### Problem to work on
Express the material as a JSON list of strings, one per line, starting with its first line and going on through the line containing "Action: tap(389, 43)". Leave out blank lines and the pictures.

[Click-target data]
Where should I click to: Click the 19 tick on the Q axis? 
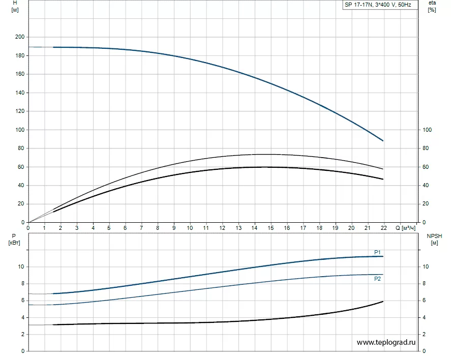click(x=335, y=227)
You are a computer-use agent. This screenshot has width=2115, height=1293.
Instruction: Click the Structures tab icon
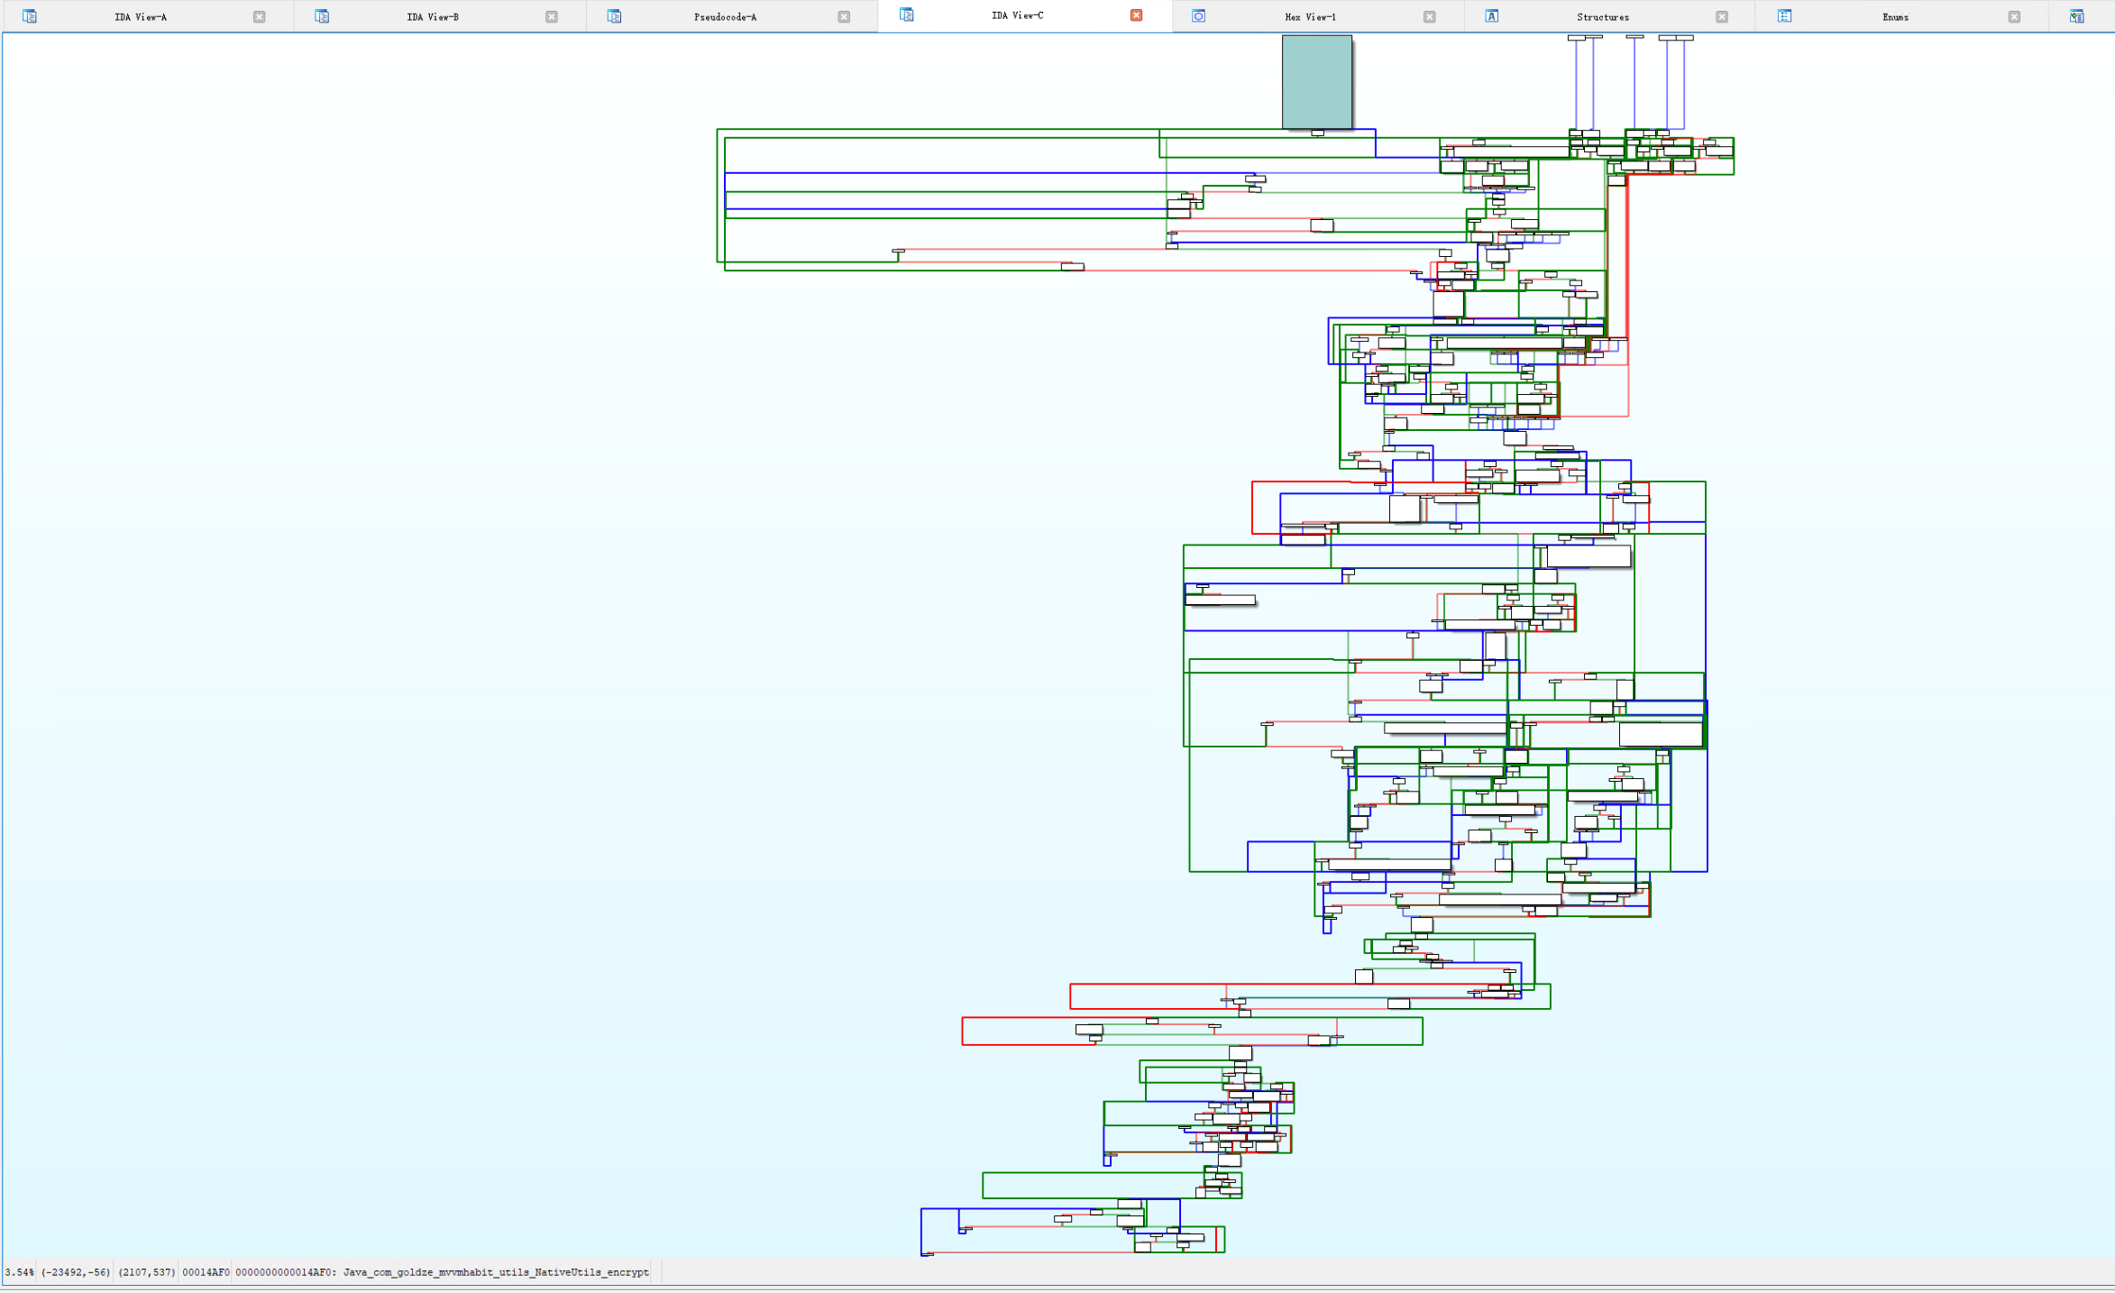click(1491, 16)
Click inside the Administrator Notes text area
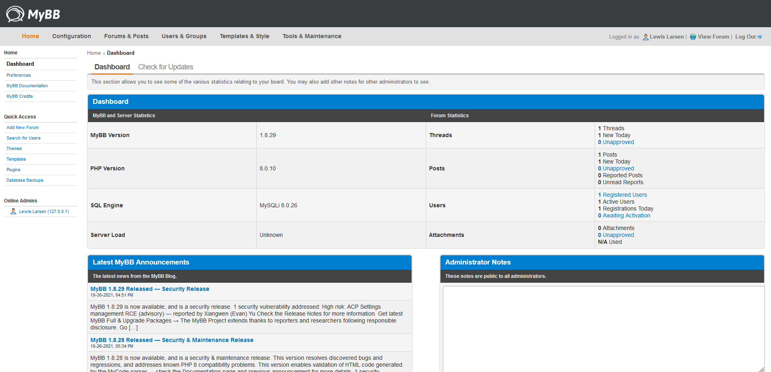 [x=603, y=329]
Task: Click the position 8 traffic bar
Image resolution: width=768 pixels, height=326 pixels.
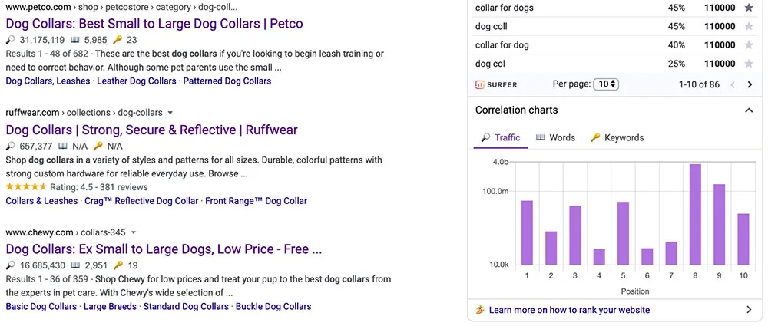Action: point(695,215)
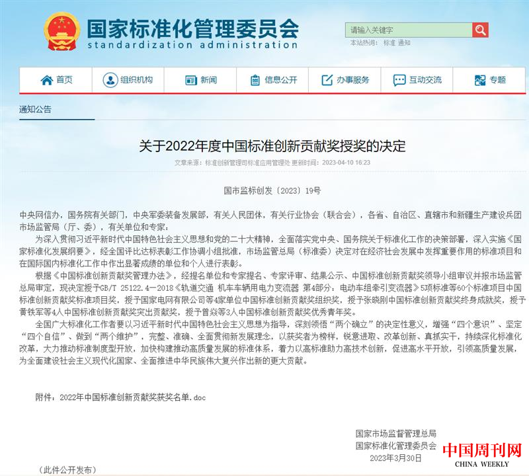
Task: Select the hot search word 标准
Action: tap(389, 43)
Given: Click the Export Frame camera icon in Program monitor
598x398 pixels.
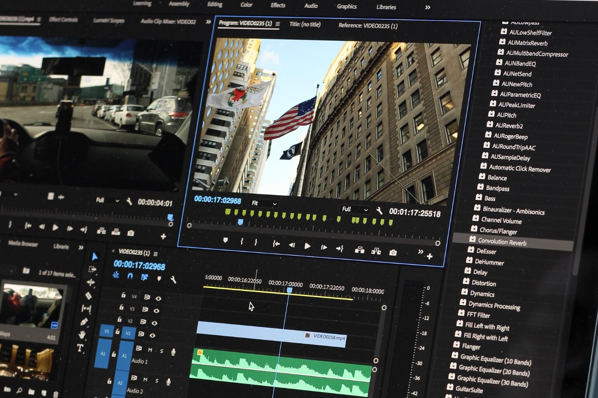Looking at the screenshot, I should [x=393, y=253].
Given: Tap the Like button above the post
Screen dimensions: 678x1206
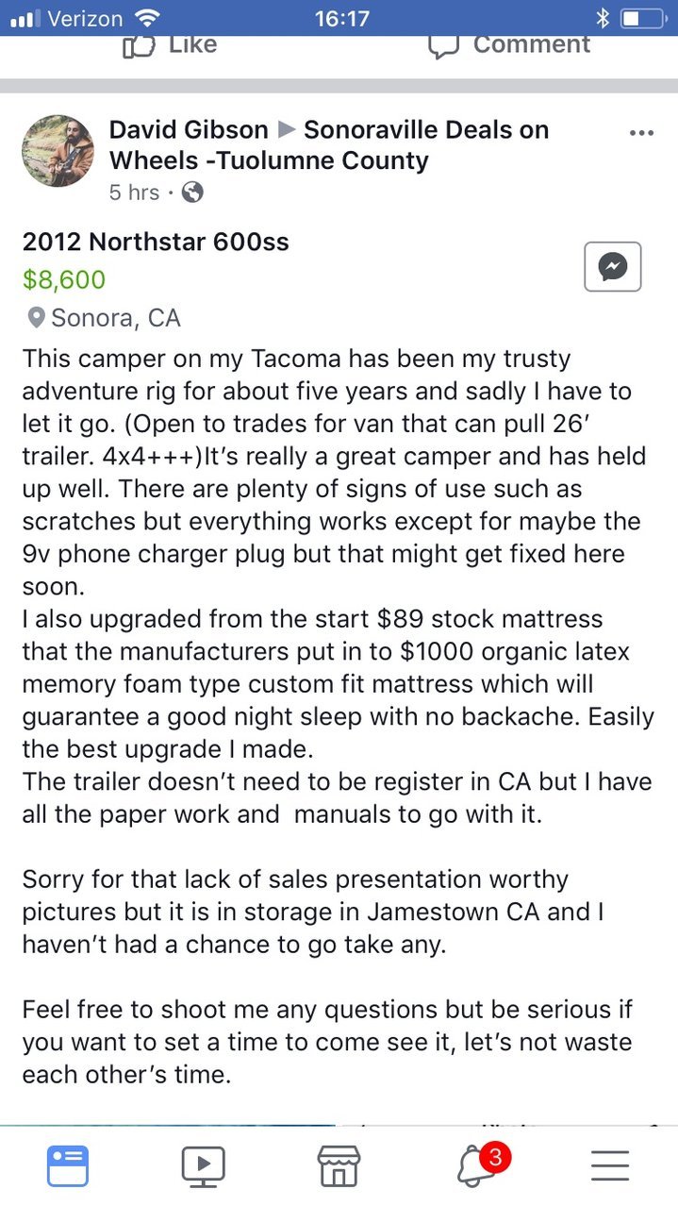Looking at the screenshot, I should pos(170,44).
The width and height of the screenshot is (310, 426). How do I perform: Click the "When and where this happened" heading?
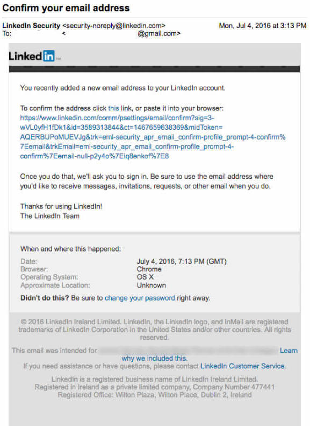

### Result of the task
[
  "Where should I click to: Click the 19 tick on the Q axis? ",
  "click(x=335, y=227)",
  "You are a computer-use agent. This screenshot has width=2115, height=1293.",
  "Instruction: Click the Structures tab icon",
  "click(1491, 16)",
  "Click inside the Administrator Notes text area",
  " [x=603, y=329]",
  "Task: Click the position 8 traffic bar",
  "Image resolution: width=768 pixels, height=326 pixels.",
  "Action: point(695,215)",
  "Task: Select the hot search word 标准",
  "Action: tap(389, 43)"
]